June 30, 2026 By RB

30 Juni 2026 – Sidang pembacaan vonis terhadap mantan Menteri Pendidikan, Kebudayaan, Riset, dan Teknologi Nadiem Makarim di Pengadilan Tipikor Jakarta pada Selasa (30/6/2026) berlangsung panas hingga detik-detik penutupan persidangan. Selain putusan hukuman 10 tahun penjara, perhatian publik juga tertuju pada momen ketika majelis hakim langsung meninggalkan ruang sidang tanpa menanyakan sikap terdakwa maupun jaksa, sehingga memicu protes keras dari tim kuasa hukum Nadiem.
Majelis Hakim Pengadilan Tipikor Jakarta menjatuhkan vonis 10 tahun penjara kepada Nadiem Makarim dalam perkara dugaan korupsi pengadaan laptop berbasis Chromebook.
Namun, setelah amar putusan selesai dibacakan, majelis hakim tidak memberikan kesempatan kepada terdakwa maupun Jaksa Penuntut Umum (JPU) untuk menyampaikan sikap hukum mereka terhadap putusan tersebut. Para hakim langsung berdiri dan berjalan menuju pintu keluar khusus hakim.
Situasi itu langsung memicu interupsi dari tim kuasa hukum Nadiem Makarim.
“Yang Mulia, kita enggak dikasih kesempatan?” ujar pengacara.
Kuasa hukum kemudian kembali menyampaikan keberatan karena menilai prosedur persidangan belum selesai.
“Yang Mulia, ada acara yang belum terlewatkan, adalah memberi kesempatan kepada terdakwa untuk menanyakan sikapnya,” katanya.
Meski demikian, majelis hakim tetap melanjutkan langkahnya meninggalkan ruang sidang tanpa memberikan tanggapan atas interupsi tersebut.

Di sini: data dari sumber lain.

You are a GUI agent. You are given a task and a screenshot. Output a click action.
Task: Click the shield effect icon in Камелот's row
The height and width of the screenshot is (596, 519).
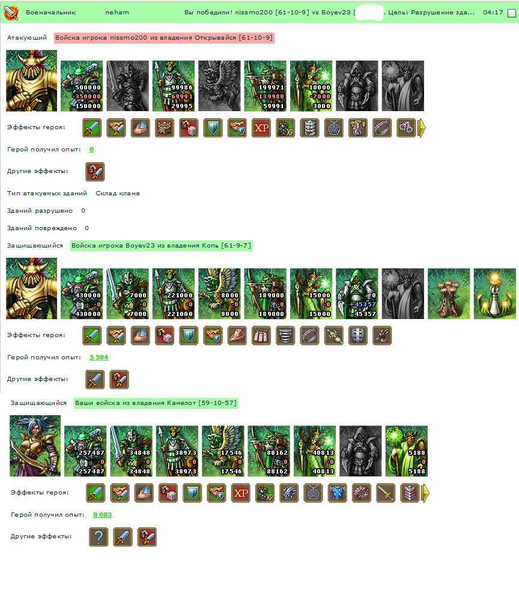(x=192, y=493)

Melihat majelis hakim tetap meninggalkan ruang sidang, tim kuasa hukum kembali melontarkan protes.
“Kenapa buru-buru, Yang Mulia? Takut ya? Wah gawat ini. Ini kan hak kita untuk menanyakan,” kata pengacara Nadiem.
Ucapan tersebut menjadi salah satu momen yang paling menyita perhatian dalam sidang pembacaan vonis. Protes itu muncul karena pihak kuasa hukum menilai terdakwa memiliki hak untuk menyampaikan sikap apakah menerima, mengajukan banding, atau menggunakan upaya hukum lain setelah putusan dibacakan.
Dalam amar putusannya, Ketua Majelis Hakim Purwanto S Abdullah menyatakan Nadiem Makarim terbukti melakukan tindak pidana korupsi secara bersama-sama dalam kasus pengadaan laptop berbasis Chromebook.
“Menjatuhkan pidana kepada terdakwa oleh karena itu dengan pidana penjara selama 10 tahun,” kata Ketua Majelis Hakim Purwanto S Abdullah saat membacakan amar putusan.
Selain hukuman penjara selama 10 tahun, majelis hakim juga menjatuhkan denda sebesar Rp1 miliar. Apabila denda tersebut tidak dibayarkan, maka diganti dengan pidana kurungan selama 190 hari.
Tidak hanya itu, Nadiem juga dijatuhi pidana tambahan berupa kewajiban membayar uang pengganti sebesar Rp809 miliar. Jika kewajiban tersebut tidak dipenuhi, maka akan diganti dengan pidana penjara selama 5 tahun.
Selain isi putusan, jalannya persidangan juga menjadi sorotan karena adanya perdebatan antara tim kuasa hukum dengan majelis hakim sesaat setelah vonis dibacakan.
Protes yang disampaikan pengacara mengenai hak terdakwa untuk menyatakan sikap hukum menambah perhatian publik terhadap proses persidangan. Momen tersebut pun ramai diperbincangkan karena terjadi tepat ketika majelis hakim meninggalkan ruang sidang usai membacakan putusan terhadap Nadiem Makarim.